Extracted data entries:
::::

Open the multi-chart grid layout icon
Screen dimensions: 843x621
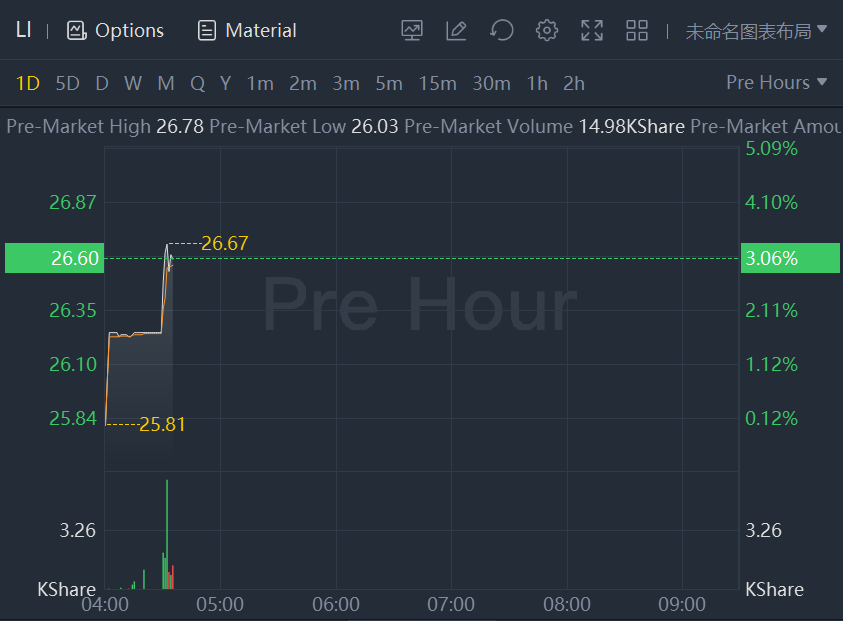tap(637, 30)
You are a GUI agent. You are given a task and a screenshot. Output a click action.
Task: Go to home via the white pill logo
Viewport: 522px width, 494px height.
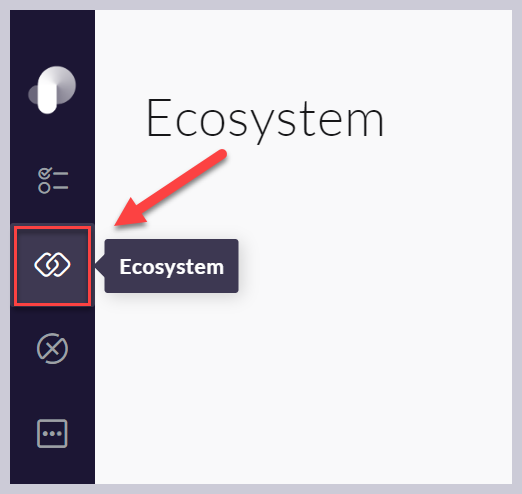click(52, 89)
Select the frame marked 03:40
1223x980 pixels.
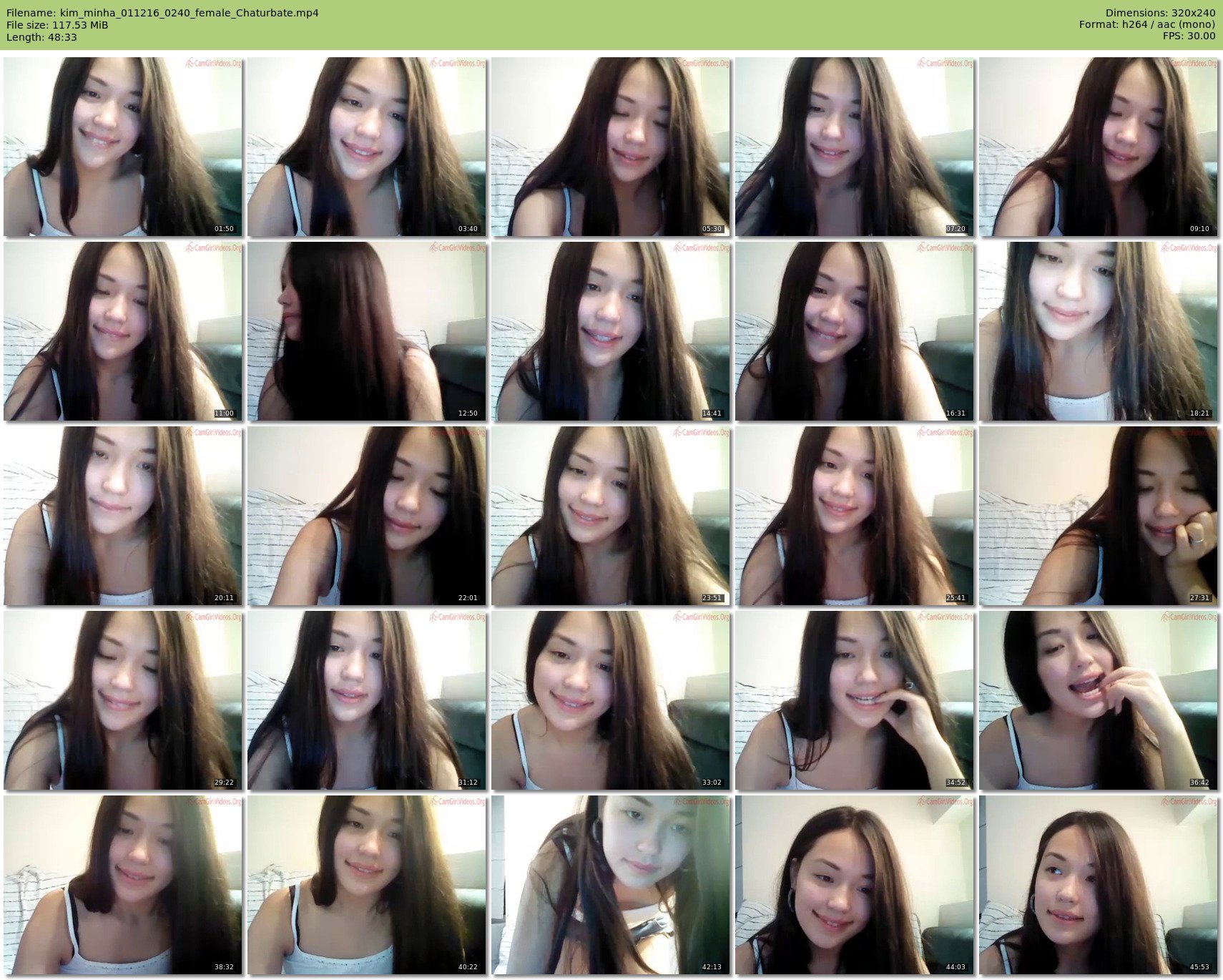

::::

Please copy all the rows above word for word, leaving out the pictures.

Task answer:
Open the multi-chart grid layout icon
Screen dimensions: 843x621
tap(637, 30)
You are a GUI agent. You are given a task and a screenshot. Output a click action.
Task: Go to home via the white pill logo
Viewport: 522px width, 494px height.
click(52, 89)
Select the frame marked 03:40
1223x980 pixels.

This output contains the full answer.